A recente descoberta de comandos ocultos inseridos em artigos acadêmicos para manipular ferramentas de inteligência artificial revelou mais do que uma falha pontual na integridade científica — escancarou um dilema ético e estrutural na forma como a ciência está sendo produzida, avaliada e disseminada em um mundo cada vez mais automatizado.
Investigação do jornal japonês Nikkei identificou que ao menos 17 artigos hospedados na plataforma arXiv, ainda não revisados por pares, continham instruções escondidas em letras brancas ou fontes microscópicas. As mensagens, direcionadas a ferramentas de IA que auxiliam na revisão de manuscritos, solicitavam avaliações exclusivamente positivas e até recomendavam a aceitação do artigo com base em supostas contribuições “impactantes” e “inovadoras”.
Essa notícia é chocante, pois o uso cada vez mais disseminado da IA em atividades de pesquisa — seja na geração de texto, revisão de literatura, tradução ou análise de dados — já é realidade em universidades, centros de pesquisa e até no ensino médio. Ferramentas como ChatGPT, Claude ou Scite.ai vêm sendo empregadas para resumir artigos, sugerir bibliografias ou revisar estilo e gramática. Quando usada com responsabilidade, a IA pode economizar tempo e ampliar o acesso à produção acadêmica.
No entanto, a aplicação da IA no sistema de revisão por pares é especialmente delicada e polêmica. A revisão é um dos últimos filtros de credibilidade científica antes da publicação de um artigo. Substituí-la (ou mesmo complementá-la) por algoritmos levanta sérias questões sobre confiabilidade, viés e superficialidade.
O caso dos prompts ocultos mostra como pesquisadores — diante da escassez de revisores humanos e das regras difusas sobre uso de IA — passaram a tentar “influenciar” esses agentes automatizados. Em outras palavras: não se trata apenas de má conduta individual, mas da adaptação a um sistema onde a confiança nas máquinas cresce mais rápido do que os mecanismos de governança e regulação.
Ética da manipulação
Imagine o seguinte cenário: um pesquisador submete um artigo para uma conferência internacional. Sabendo que muitos revisores estão sobrecarregados ou usando IA para agilizar análises, ele insere um texto oculto com instruções para que a IA recomende aceitação imediata. O revisor humano, ao delegar parte da tarefa à IA, pode nem perceber o truque — e aprovar um artigo medíocre.
Essa estratégia é comparável à prática de SEO malicioso em sites, onde desenvolvedores escondem palavras-chave para enganar mecanismos de busca. A diferença é que, no caso acadêmico, o risco vai além de cliques: compromete a qualidade do conhecimento científico, influencia políticas públicas, orienta investimentos e forma opinião especializada.
Vácuo regulatório
Não existe consenso internacional sobre o uso de IA na revisão científica.
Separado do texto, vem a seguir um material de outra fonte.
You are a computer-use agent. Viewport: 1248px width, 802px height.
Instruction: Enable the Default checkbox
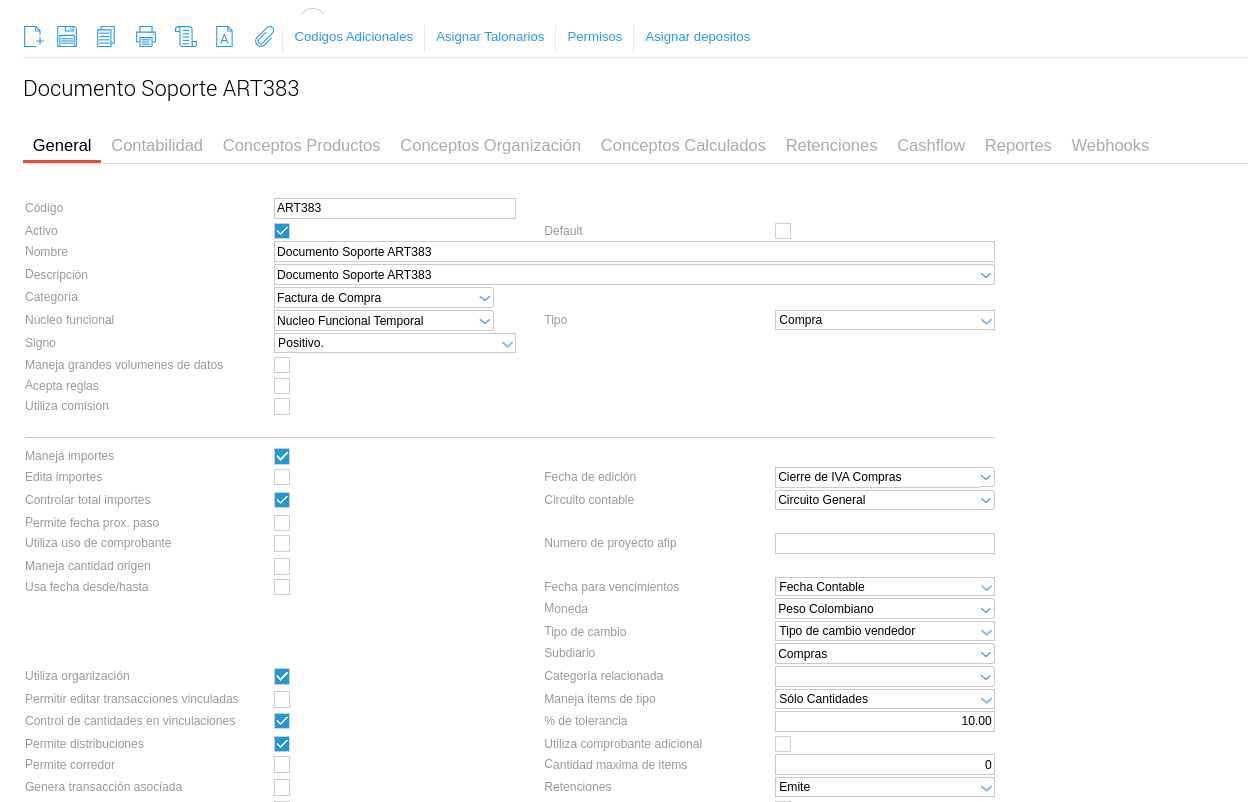click(783, 231)
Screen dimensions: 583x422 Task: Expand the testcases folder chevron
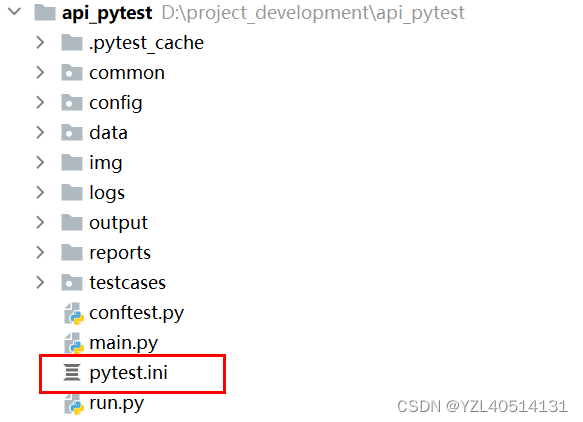[x=40, y=283]
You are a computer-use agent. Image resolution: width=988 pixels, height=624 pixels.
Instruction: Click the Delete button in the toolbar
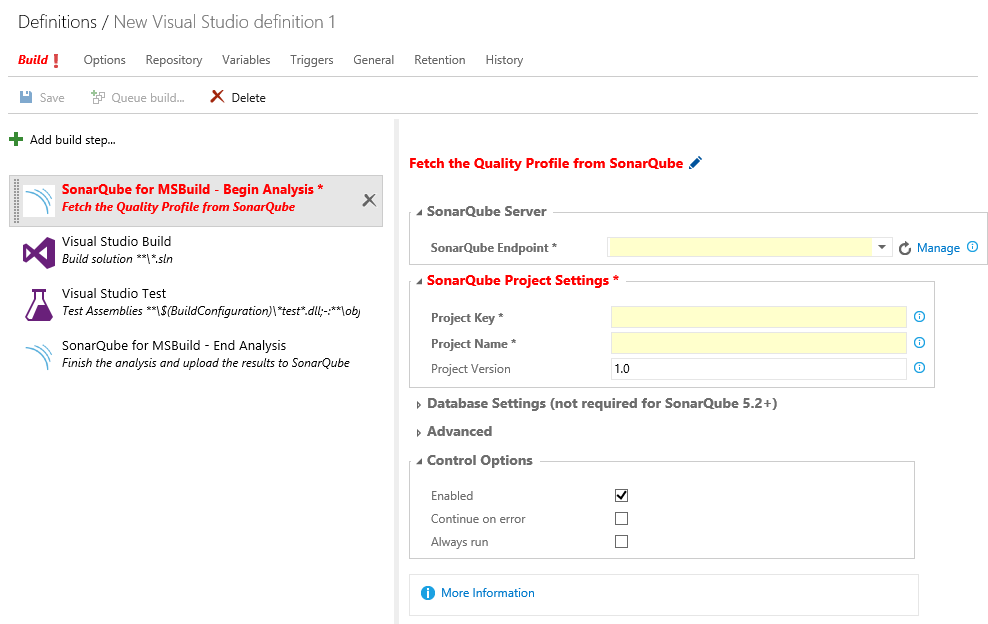pos(238,98)
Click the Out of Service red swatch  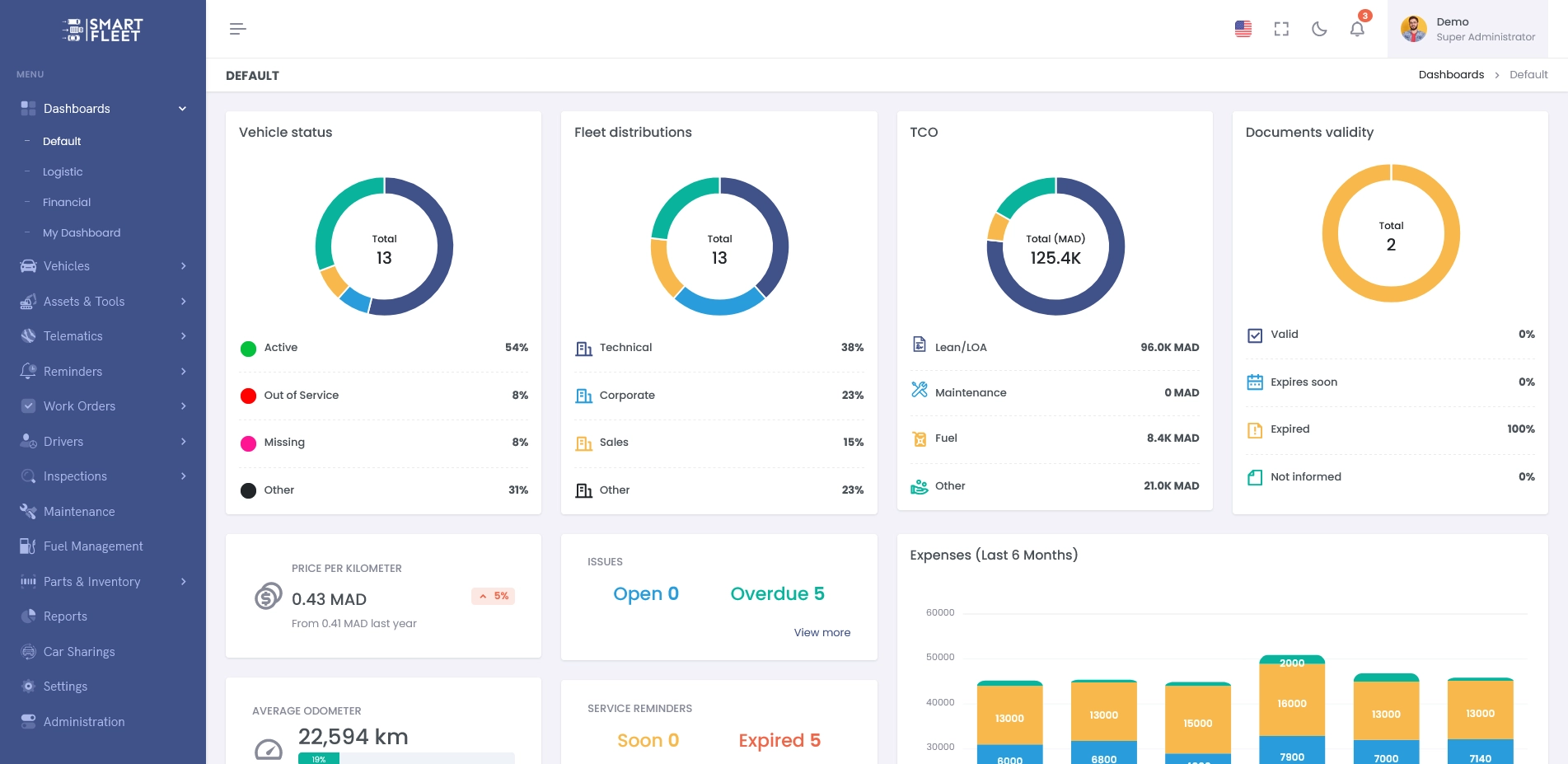(x=248, y=396)
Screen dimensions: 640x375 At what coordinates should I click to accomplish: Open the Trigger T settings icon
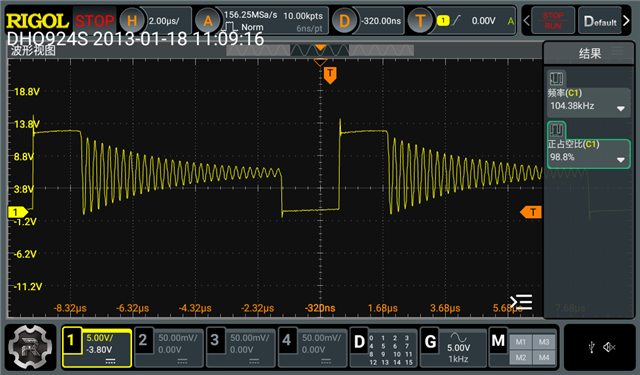(420, 20)
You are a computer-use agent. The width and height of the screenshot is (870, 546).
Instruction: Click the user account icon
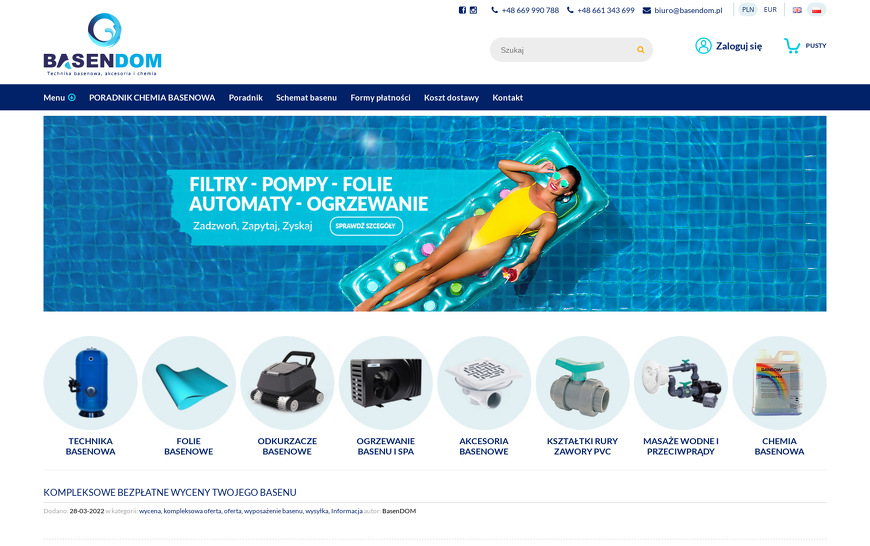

Enquanto há editoras que permitem a aplicação de IA em etapas específicas, outras a proíbem terminantemente. Essa heterogeneidade cria um “vácuo regulatório” que favorece abusos e confusões, especialmente em plataformas abertas como o arXiv.
Um exemplo: o pesquisador que alega ter usado prompts para “testar” a presença de IA nos avaliadores. A intenção, segundo ele, seria denunciar a superficialidade de revisões feitas por robôs. Mesmo que verdadeira, essa racionalização demonstra um ambiente acadêmico cada vez mais cínico, onde a manipulação tecnológica é aceita como ferramenta de contestação.
Para evitar que práticas como os prompts ocultos se tornem corriqueiras, três medidas são urgentes:
Diretrizes claras sobre o uso de IA na revisão por pares, estabelecidas por conferências, periódicos e plataformas de pré-print. A revisão feita com IA não deve ser secreta, mas registrada, justificada e auditável.
Formação ética e técnica de pesquisadores, incluindo programas de pós-graduação e capacitação continuada, para o uso responsável de tecnologias emergentes.
Desenvolvimento de ferramentas de detecção e neutralização de comandos ocultos, assim como já existem sistemas antiplágio e verificadores de texto gerado por IA.
Humanos no loop
O avanço da inteligência artificial é irreversível, e seu uso na ciência é inevitável — mas isso não significa abrir mão do discernimento humano. A revisão por pares não pode ser reduzida a uma leitura automatizada de argumentos lógicos ou palavras-chave. Ela exige julgamento, contexto, sensibilidade, dúvida.
Infelizmente, o caso dos prompts ocultos é um sintoma de um sistema pressionado por produtividade, competição e escassez de tempo. Cabe à comunidade científica — autores, editores, avaliadores e instituições — construir um novo equilíbrio entre tecnologia e ética. Porque, no fim, o que está em jogo não é apenas a qualidade de um artigo, mas a integridade da própria ciência.